- **PROBLEM STATEMENT**
Every entry below, from first to last, should be copied exactly.

- **DATASET EXTRACT**

━━━━━━━━━━━━━━━━

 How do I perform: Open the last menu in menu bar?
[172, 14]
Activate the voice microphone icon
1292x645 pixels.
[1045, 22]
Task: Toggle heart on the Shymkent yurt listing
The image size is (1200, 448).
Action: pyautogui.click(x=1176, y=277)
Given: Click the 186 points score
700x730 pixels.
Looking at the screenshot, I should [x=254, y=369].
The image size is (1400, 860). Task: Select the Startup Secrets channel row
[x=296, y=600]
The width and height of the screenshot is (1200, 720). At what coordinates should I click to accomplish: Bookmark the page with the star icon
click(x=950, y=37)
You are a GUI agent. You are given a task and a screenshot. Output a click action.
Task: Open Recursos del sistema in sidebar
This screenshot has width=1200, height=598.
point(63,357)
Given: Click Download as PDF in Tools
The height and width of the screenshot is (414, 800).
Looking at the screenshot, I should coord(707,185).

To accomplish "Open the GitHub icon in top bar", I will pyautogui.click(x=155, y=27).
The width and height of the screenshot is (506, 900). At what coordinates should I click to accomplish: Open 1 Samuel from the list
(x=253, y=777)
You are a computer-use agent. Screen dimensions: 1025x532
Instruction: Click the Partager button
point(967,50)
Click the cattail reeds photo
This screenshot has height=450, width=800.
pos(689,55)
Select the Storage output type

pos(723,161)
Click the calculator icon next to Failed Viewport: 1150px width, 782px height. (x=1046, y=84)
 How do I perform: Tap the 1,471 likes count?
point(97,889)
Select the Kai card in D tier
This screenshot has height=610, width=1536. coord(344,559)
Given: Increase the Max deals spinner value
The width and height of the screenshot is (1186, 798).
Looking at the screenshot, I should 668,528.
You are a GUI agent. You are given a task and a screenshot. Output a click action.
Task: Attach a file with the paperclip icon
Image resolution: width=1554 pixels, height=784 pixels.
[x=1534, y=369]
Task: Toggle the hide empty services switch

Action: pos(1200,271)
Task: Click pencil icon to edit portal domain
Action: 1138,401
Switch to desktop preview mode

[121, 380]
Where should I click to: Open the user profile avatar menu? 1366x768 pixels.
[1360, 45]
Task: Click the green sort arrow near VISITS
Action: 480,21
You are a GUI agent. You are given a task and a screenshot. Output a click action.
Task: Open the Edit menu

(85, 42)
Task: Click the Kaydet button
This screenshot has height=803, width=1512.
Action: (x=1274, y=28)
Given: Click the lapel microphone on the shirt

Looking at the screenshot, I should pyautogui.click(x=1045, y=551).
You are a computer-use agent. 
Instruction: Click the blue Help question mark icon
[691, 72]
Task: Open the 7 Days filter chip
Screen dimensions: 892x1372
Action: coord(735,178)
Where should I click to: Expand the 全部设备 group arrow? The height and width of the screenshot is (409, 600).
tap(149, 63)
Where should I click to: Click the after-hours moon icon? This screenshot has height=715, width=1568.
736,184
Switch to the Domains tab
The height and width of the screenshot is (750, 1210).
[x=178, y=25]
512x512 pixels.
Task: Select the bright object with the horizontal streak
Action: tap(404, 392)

━━━━━━━━━━━━━━━━

- **ANSWER SPACE**
 How do I perform: Open the last menu in menu bar?
[172, 14]
Activate the voice microphone icon
1292x645 pixels.
[1045, 22]
Task: Toggle heart on the Shymkent yurt listing
The image size is (1200, 448).
Action: pyautogui.click(x=1176, y=277)
Given: Click the 186 points score
700x730 pixels.
Looking at the screenshot, I should [x=254, y=369].
The image size is (1400, 860). Task: Select the Startup Secrets channel row
[x=296, y=600]
The width and height of the screenshot is (1200, 720). At what coordinates should I click to accomplish: Bookmark the page with the star icon
click(x=950, y=37)
You are a GUI agent. You are given a task and a screenshot. Output a click action.
Task: Open Recursos del sistema in sidebar
This screenshot has width=1200, height=598.
point(63,357)
Given: Click Download as PDF in Tools
The height and width of the screenshot is (414, 800).
Looking at the screenshot, I should coord(707,185).

To accomplish "Open the GitHub icon in top bar", I will pyautogui.click(x=155, y=27).
The width and height of the screenshot is (506, 900). At what coordinates should I click to accomplish: Open 1 Samuel from the list
(x=253, y=777)
You are a computer-use agent. Screen dimensions: 1025x532
Instruction: Click the Partager button
point(967,50)
Click the cattail reeds photo
This screenshot has height=450, width=800.
pos(689,55)
Select the Storage output type

pos(723,161)
Click the calculator icon next to Failed Viewport: 1150px width, 782px height. (x=1046, y=84)
 How do I perform: Tap the 1,471 likes count?
point(97,889)
Select the Kai card in D tier
This screenshot has height=610, width=1536. coord(344,559)
Given: Increase the Max deals spinner value
The width and height of the screenshot is (1186, 798).
Looking at the screenshot, I should 668,528.
You are a GUI agent. You are given a task and a screenshot. Output a click action.
Task: Attach a file with the paperclip icon
Image resolution: width=1554 pixels, height=784 pixels.
[x=1534, y=369]
Task: Toggle the hide empty services switch

Action: pos(1200,271)
Task: Click pencil icon to edit portal domain
Action: 1138,401
Switch to desktop preview mode

[121, 380]
Where should I click to: Open the user profile avatar menu? 1366x768 pixels.
[1360, 45]
Task: Click the green sort arrow near VISITS
Action: 480,21
You are a GUI agent. You are given a task and a screenshot. Output a click action.
Task: Open the Edit menu

(85, 42)
Task: Click the Kaydet button
This screenshot has height=803, width=1512.
Action: (x=1274, y=28)
Given: Click the lapel microphone on the shirt

Looking at the screenshot, I should pyautogui.click(x=1045, y=551).
You are a computer-use agent. 
Instruction: Click the blue Help question mark icon
[691, 72]
Task: Open the 7 Days filter chip
Screen dimensions: 892x1372
Action: coord(735,178)
Where should I click to: Expand the 全部设备 group arrow? The height and width of the screenshot is (409, 600).
tap(149, 63)
Where should I click to: Click the after-hours moon icon? This screenshot has height=715, width=1568.
736,184
Switch to the Domains tab
The height and width of the screenshot is (750, 1210).
[x=178, y=25]
512x512 pixels.
Task: Select the bright object with the horizontal streak
Action: tap(404, 392)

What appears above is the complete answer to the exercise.